Au niveau des contenants de lait, le CILQ remet en question les bénéfices d’inclure les contenants de lait dans l’élargissement de la consigne. Actuellement, ces contenants sont pris en charge par la collecte sélective. Leur taux de récupération est déjà supérieur aux objectifs de récupération ciblés par le MELCC et leur transfert vers la consignation augmenterait de façon significative les coûts de système pour les laiteries sans bénéfice pour l’environnement.

Une des motivations du MELCC d’élargir la consignation visait à résoudre le problème de la récupération des contenants de boissons consommés hors foyer.  Or, les produits laitiers ne sont pas, ou très peu, consommés hors foyer.

Enfin, l’application des coûts associés au financement du système de consignation (consigne et éco frais) pourrait impacter au-delà de 10% le coût du lait vendu au détail. Dans un contexte où le lait est considéré comme un aliment essentiel à une bonne alimentation et que le cadre réglementaire laitier du MAPAQ assure un accès aux plus démunis par le contrôle des prix à la suite de consultation publique, le projet d’inclure les produits laitiers sous le régime de la consigne est incohérent et improductif selon le CILQ. 

Le CILQ, en collaboration avec Agropur, compte poursuivre leurs discussions avec les autorités pour les convaincre d’exclure le lait du système de consignation. Le secteur laitier reçoit d’ailleurs, à cet égard, l’appui des autres associations de boissons visées par la consigne. Nous espérons que le gouvernement sera réceptif aux demandes du CILQ.

Quant à la réforme du système de collecte sélective, ÉEQ et les différentes associations d’entreprises visées par la modernisation de la collecte sélective reçoivent positivement l’adoption de la Loi 65 qui assurera les fondements de cette réforme. « Ce projet de Loi marque la fin du statu quo pour les entreprises qui financent le système depuis 15 ans sans en avoir le contrôle », a affirmé ÉEQ dans son communiqué. « L’objectif de cette réforme est de placer les entreprises au cœur du système de collecte sélective en leur donnant l’entière responsabilité pour les contenants, emballages, imprimés et journaux (CEIJ) qu’elles mettent sur le marché, soit de la conception jusqu’au recyclage et en privilégiant l’accès aux marchés locaux dans une perspective d’économie circulaire.

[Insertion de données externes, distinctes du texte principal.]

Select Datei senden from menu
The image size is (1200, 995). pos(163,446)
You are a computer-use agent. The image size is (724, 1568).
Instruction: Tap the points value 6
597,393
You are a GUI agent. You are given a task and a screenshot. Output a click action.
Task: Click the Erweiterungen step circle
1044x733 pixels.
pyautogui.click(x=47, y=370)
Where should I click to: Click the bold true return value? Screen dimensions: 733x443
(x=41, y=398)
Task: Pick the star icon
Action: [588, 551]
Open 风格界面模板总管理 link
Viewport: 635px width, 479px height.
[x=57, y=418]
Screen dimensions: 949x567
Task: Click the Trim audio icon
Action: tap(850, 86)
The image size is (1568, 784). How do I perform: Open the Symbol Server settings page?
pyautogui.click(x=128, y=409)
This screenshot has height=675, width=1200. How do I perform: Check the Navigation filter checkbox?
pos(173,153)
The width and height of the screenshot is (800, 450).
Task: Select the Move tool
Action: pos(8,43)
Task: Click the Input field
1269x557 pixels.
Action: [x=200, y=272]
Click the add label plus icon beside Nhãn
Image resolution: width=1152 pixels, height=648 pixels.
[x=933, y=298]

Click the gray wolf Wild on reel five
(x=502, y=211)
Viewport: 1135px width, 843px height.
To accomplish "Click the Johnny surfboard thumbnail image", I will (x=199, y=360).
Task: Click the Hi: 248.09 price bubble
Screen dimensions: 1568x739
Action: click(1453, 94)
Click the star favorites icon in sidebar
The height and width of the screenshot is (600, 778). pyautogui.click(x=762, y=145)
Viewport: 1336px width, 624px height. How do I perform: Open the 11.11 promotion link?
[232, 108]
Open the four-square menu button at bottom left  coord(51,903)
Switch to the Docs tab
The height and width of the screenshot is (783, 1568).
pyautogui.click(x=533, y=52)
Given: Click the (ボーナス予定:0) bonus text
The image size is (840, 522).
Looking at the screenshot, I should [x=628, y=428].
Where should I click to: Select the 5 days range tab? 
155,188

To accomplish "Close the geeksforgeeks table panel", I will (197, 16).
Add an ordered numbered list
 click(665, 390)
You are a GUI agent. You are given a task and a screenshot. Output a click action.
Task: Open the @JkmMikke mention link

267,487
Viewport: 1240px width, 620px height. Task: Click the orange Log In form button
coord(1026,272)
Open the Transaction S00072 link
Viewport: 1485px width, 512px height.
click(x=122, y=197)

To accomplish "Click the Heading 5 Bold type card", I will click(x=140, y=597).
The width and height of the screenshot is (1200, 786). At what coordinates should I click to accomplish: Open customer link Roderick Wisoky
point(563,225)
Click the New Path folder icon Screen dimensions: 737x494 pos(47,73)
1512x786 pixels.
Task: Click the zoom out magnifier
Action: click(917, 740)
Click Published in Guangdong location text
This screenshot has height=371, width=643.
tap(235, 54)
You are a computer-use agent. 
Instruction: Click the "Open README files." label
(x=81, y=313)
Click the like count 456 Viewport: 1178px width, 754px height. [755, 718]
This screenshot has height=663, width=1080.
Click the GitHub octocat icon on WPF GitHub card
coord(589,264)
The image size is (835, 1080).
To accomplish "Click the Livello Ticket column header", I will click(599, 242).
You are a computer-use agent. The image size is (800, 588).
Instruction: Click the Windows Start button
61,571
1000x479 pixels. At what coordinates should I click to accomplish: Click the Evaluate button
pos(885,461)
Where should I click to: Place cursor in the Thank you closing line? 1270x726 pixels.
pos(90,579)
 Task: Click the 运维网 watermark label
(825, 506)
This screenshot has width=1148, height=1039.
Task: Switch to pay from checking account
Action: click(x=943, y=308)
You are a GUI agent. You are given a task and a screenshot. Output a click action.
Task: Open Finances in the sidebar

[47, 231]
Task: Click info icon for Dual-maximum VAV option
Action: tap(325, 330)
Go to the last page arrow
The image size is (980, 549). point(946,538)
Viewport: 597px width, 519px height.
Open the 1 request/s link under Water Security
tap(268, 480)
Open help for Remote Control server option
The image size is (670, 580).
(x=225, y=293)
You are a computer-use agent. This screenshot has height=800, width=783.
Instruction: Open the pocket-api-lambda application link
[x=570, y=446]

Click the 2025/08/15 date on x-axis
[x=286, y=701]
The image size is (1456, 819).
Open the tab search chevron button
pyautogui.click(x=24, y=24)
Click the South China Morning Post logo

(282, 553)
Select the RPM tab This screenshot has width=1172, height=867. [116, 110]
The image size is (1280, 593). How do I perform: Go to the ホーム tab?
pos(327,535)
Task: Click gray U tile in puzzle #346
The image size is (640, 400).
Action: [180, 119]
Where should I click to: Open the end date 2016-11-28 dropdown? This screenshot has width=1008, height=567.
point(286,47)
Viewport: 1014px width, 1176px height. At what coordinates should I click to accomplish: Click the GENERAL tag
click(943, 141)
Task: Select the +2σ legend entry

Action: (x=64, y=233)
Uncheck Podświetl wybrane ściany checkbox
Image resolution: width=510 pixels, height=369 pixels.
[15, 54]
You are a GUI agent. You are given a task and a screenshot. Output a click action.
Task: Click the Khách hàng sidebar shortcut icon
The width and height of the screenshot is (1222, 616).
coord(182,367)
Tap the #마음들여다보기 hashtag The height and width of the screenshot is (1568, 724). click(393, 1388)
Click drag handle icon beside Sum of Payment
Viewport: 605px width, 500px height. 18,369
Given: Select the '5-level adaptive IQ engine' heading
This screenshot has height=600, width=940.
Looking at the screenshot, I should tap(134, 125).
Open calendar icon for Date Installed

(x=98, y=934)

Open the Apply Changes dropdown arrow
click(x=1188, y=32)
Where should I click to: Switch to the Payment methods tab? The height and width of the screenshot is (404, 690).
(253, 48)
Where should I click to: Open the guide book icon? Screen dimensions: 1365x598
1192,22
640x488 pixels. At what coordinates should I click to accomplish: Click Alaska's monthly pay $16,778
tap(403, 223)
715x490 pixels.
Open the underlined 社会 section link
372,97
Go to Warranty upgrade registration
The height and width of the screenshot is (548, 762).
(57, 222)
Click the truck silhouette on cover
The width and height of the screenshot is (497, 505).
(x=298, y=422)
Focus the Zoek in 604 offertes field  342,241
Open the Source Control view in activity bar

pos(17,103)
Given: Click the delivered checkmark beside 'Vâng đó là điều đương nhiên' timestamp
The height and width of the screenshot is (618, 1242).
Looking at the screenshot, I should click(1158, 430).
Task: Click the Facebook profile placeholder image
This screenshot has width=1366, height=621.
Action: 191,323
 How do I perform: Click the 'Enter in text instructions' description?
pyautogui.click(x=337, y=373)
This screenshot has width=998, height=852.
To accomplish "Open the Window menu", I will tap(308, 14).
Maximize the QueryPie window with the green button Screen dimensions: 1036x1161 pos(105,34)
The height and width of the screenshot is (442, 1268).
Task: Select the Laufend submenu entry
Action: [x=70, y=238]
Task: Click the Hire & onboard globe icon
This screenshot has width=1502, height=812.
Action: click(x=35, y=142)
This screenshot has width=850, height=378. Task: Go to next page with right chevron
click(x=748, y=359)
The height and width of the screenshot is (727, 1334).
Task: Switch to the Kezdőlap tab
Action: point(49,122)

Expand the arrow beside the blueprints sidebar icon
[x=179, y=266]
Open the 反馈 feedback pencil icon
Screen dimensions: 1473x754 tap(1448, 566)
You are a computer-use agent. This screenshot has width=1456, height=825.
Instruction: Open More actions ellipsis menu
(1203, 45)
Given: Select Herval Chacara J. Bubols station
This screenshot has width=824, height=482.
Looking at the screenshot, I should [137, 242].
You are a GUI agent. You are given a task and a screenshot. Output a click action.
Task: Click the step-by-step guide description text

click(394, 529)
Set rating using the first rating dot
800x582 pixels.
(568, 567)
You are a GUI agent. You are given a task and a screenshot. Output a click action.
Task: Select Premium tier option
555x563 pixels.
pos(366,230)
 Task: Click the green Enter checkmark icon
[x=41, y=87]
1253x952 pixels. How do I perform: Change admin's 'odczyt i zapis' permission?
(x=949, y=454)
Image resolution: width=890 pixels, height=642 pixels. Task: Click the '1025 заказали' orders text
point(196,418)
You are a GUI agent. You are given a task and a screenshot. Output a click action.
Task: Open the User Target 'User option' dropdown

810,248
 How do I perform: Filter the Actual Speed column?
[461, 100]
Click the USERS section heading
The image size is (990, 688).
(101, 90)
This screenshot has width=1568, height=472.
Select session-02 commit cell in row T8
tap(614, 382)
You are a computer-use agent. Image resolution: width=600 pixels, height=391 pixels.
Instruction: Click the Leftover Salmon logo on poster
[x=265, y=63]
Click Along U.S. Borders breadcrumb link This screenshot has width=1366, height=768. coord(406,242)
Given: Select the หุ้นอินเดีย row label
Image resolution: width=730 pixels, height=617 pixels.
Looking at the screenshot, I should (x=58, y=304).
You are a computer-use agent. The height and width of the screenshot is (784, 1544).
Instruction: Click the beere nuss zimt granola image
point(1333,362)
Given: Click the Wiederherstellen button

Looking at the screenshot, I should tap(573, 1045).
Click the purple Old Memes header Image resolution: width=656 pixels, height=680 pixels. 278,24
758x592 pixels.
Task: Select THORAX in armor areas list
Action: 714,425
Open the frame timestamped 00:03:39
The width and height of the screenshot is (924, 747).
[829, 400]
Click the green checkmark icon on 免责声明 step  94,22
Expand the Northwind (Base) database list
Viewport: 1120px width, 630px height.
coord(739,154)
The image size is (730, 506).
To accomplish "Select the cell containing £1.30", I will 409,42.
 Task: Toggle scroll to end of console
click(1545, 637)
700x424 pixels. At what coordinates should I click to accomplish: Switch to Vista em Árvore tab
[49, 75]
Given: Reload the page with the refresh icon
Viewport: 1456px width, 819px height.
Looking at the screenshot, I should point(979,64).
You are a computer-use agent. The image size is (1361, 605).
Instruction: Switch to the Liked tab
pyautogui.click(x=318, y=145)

Enfin, avec la REP, les entreprises ne seront plus uniquement responsables de financer un système qui a atteint ses limites. » (extrait du communiqué d’ÉEQ)

La mise en application du nouveau système de collecte sélective est prévue pour décembre 2024. Entre aujourd’hui et le 31 décembre 2024, les entreprises visées par la collecte sélective, en étroite collaboration avec ÉEQ, s’appliqueront à déployer les règles de fonctionnement et de gouvernance du futur système de collecte sélective. 

Le CILQ espère que la modernisation de la collecte sélective se fera sans occasionner de coûts supplémentaires aux entreprises visées, en particulier pour ses membres. Le CILQ poursuit son implication dans ce dossier.